Saber si la sociedad se dopa porque es hipócrita o es hipócrita porque se dopa parece lo del huevo y la gallina. El señor Andy Warhol explicó con fino humor que en el futuro cada ser humano tendría derecho a 15 minutos de gloria sobre la tierra. Es frase propia de un hijo de la democracia radical, pero cualquiera diría que la gente, urgida como de costumbre por el hecho de que vivir son dos días, ha tratado de acelerar ese momento prometido corriendo tras su posibilidad de gloria sin

esperar época ni turno. A veces tengo la sensación de que el ciudadano se ha tomado la democracia en sentido contrario al principio impulsor del bienestar social, a saber: si todos tenemos derecho a ser unos tramposos, ¿por qué no voy a serlo yo? De hecho, el triunfo social es cada vez más interclasista y la gente está tan ocupada en convertirse en un tramposo establecido que genera un movimiento de ansiedad en masa más propio del esperpento que del drama. De ahí que, como decíamos, cuando llegan los momentos de vacilación y vértigo uno tenga que relanzarse con estimulantes tolerables o dominables porque... sufre de estrés. El deportista, por el contrario, es un mito triunfal y selectivo que no puede alcanzar el éxito mediante fraude, pues entonces sería espejo y no estímulo de su sociedad. Arte de hipocresía, arte de vida.
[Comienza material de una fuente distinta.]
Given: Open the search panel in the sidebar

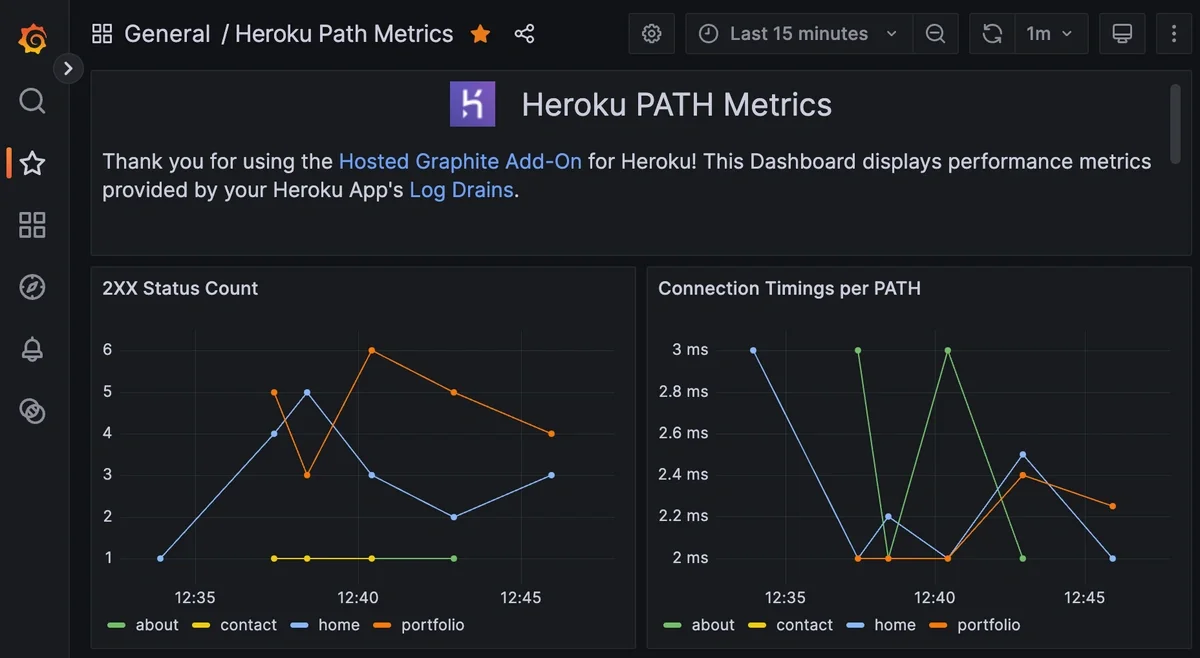Looking at the screenshot, I should [31, 101].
Así pues, ¡pobres deportistas! Van a caer sobre ellos con verdadera saña, van a seguirlos hasta lo más recóndito de sus madrigueras; ya que no son capaces de mostrar la ejemplaridad del héroe, serán ejemplarmente castigados; quien es portador de la antorcha no admite sino la gloria o el deshonor; entre medias de ambos exigentes valores, la sociedad entera se regocija una vez más viendo caer cabezas en los cestos.

Ahora bien: ¿por qué vamos a exigir que sucesos como los que ocurren en torno al deporte vayan a ser analizados más allá de la ceremonia sacrificial del chivo expiatorio? Grandes humanistas del XIX estaban firmemente convencidos de que el futuro, al ampliar en tal alto grado la capacidad de comunicación entre los hombres merced a las nuevas invenciones, traería consigo la abolición de la injusticia debido al efecto benéfico del desarrollo de la información. Hoy lo único que tenemos claro es que la información nos ha vuelto insensibles, y las detalladas noticias acerca de epidemias, hambre, genocidio, tortura, etcétera, se las toma uno para desayunar como una mermelada. Aquellos ciudadanos decimonónicos eran unos insensatos; nosotros, unos hipócritas.

En fin, sin otro ánimo que el de turbar algo de la insensibilidad moderna, me pregunto si no estará llegando también la hora de desempolvar eso que hace nada se llamaba ideología. No me refiero a la acepción reduccionista de la palabra, sino a la más abierta de ideología o sentido de la vida. Al menos sabemos que comporta una visión analítica y dinámica de la existencia y que puede responder de modo contundente a la triste hipocresía de los sacrificios rituales.